# November 2010 Photo Challenge



## mosaix (Nov 3, 2010)

The theme for November is :




*Seasonal Landscape
*​ 

_Entries should emphasise the effect of the season on the landscape, regardless of the season itself. _


The usual rules apply:

- only two photographs per participant
- do not use photographs already posted around the site
- voting begins on, or around, the 27th of the month
- the winner must post a new challenge within a couple of days
*- all Chrons members welcome to enter*
*- all Chrons members may vote (including those who do not enter the competition)*



And just to clarify:

- the photograph _must _be one you have taken yourself (perferably  one you have taken for the challenge, but posting old photos is fine as  long as YOU took them)


----------



## AE35Unit (Nov 5, 2010)

I know Winter is approaching but I really liked the sky scene this spring!


----------



## J Riff (Nov 7, 2010)

Testing... this is LA in the summer during fire season
1st attemptr at photo hosting, so ....


----------



## Talysia (Nov 7, 2010)

My first attempt for this month.  I'm happy because I was able to get out and take a picture - the weather was lovely this morning.


----------



## Mouse (Nov 9, 2010)

Taken with my phone so crap quality. This is my local nature reserve, with the water of the lake all frozen over and birds stood on it.


----------



## Mouse (Nov 10, 2010)

Also taken with my phone. I really need to start carrying my camera around with me! This was taken this Saturday at Lyme Regis, Dorset, at about 3.30 in the afternoon!


----------



## J Riff (Nov 10, 2010)

It's hard to describe how ORANGE this prairie sundown was. I photoshopped a zillion scratches out of the windshield and decreased the colors but still doesn't do it justice.


----------



## Wybren (Nov 14, 2010)

Rainy Spring


----------



## mosaix (Nov 15, 2010)

My first entry for this month.


----------



## AE35Unit (Nov 20, 2010)

Soon Autumn gives way to Winter...


----------



## BookStop (Nov 20, 2010)

This the canal path I finally got to walk a good chunk of today,






and a scene of the canal itself. (porridgebeast was with me and got the most beautiful shot of the day. i am really hoping to convince her to post!)


----------



## The Procrastinator (Nov 21, 2010)

A little something from the southern hemisphere:

*Winter's End*


----------



## The Procrastinator (Nov 21, 2010)

Can you hear the cicadas?

*Summer*


----------



## Porridge Beast (Nov 21, 2010)

Muahahaha I have returned to conquer your mortal world! Feast yours eyes upon my glorious photography skills, and make me your leader!


----------



## mosaix (Nov 21, 2010)

My second entry for November:


----------



## TheDustyZebra (Nov 22, 2010)

My backyard today, lovely hailstorm on the river:


----------



## CyBeR (Nov 22, 2010)

Winter creeping ever closer.


----------



## CyBeR (Nov 22, 2010)

And I do believe I did not use this one before:


----------



## Erin99 (Nov 27, 2010)




----------



## Sephiroth (Nov 27, 2010)




----------



## Culhwch (Nov 28, 2010)

It's become a tradition for me to be a little late with this, so who am I to shake things up? Voting is now open.

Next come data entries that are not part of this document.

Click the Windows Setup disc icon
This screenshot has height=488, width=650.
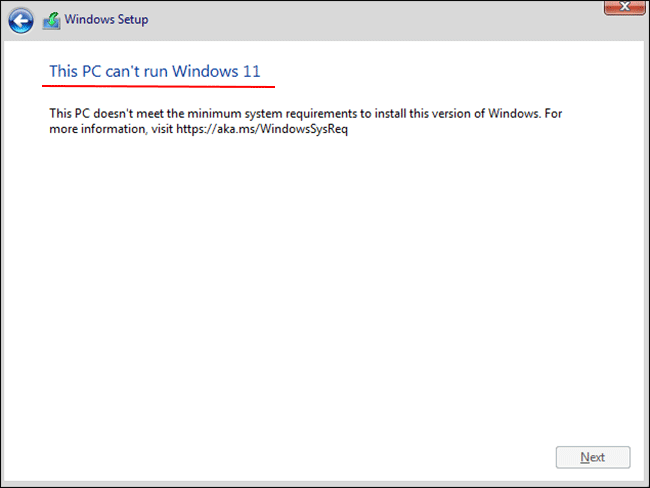51,19
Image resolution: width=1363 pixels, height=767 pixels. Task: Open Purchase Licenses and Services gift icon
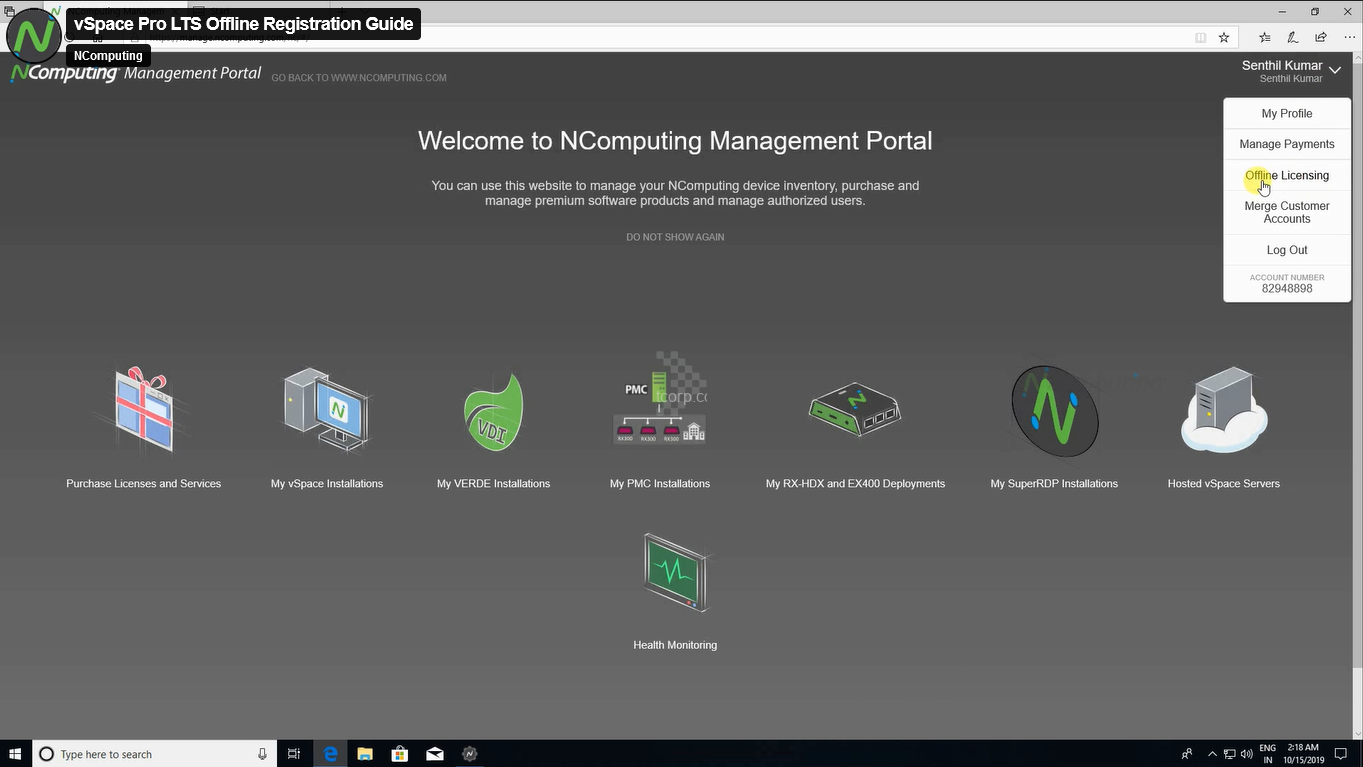coord(143,412)
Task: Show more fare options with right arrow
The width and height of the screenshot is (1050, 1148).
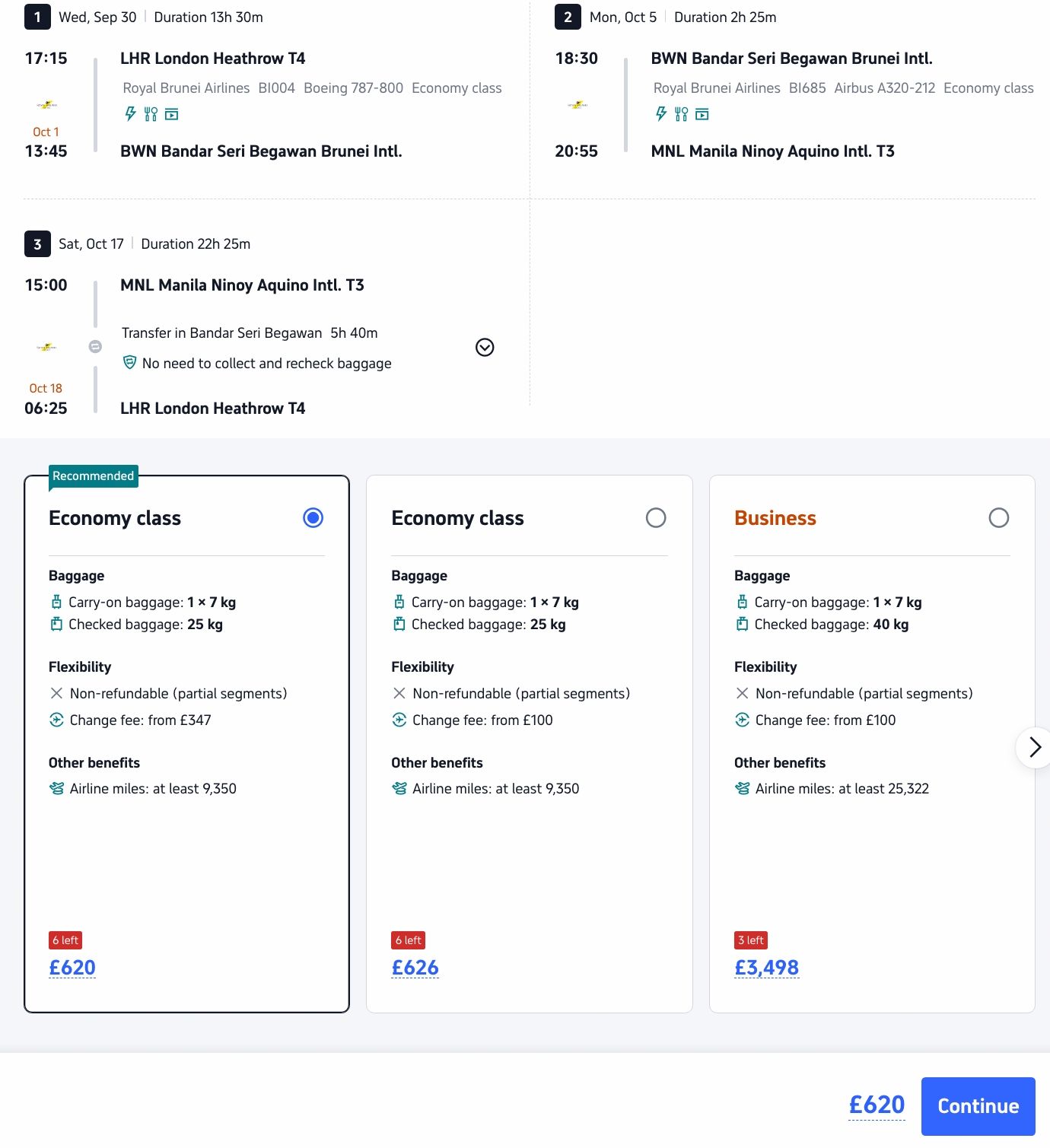Action: click(1034, 748)
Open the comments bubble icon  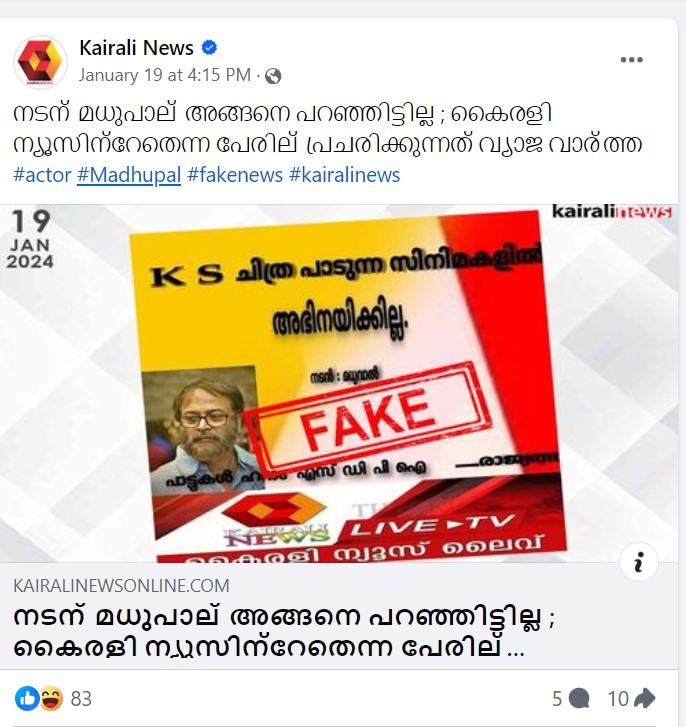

*The rules for the voting are as follows:

Any member of the Chrons may cast a vote, even if they did not enter a photo for the challenge

Please do not vote for yourself

You may only cast your vote once

The poll will end at 11:59 pm on the 30th of November 2010 (GMT)

The winner will decide the challenge theme for December! 

Good Luck Everyone!!! 

TO VOTE, FOLLOW THE LINK:

November Photo Challenge - SEASONAL LANDSCAPE - Poll | Polldaddy.com (poll 4156106)
*​


----------



## Culhwch (Dec 1, 2010)

The poll is now closed, and the winner is...

CyBeR!

Congratulations! We look forward to your December theme!


----------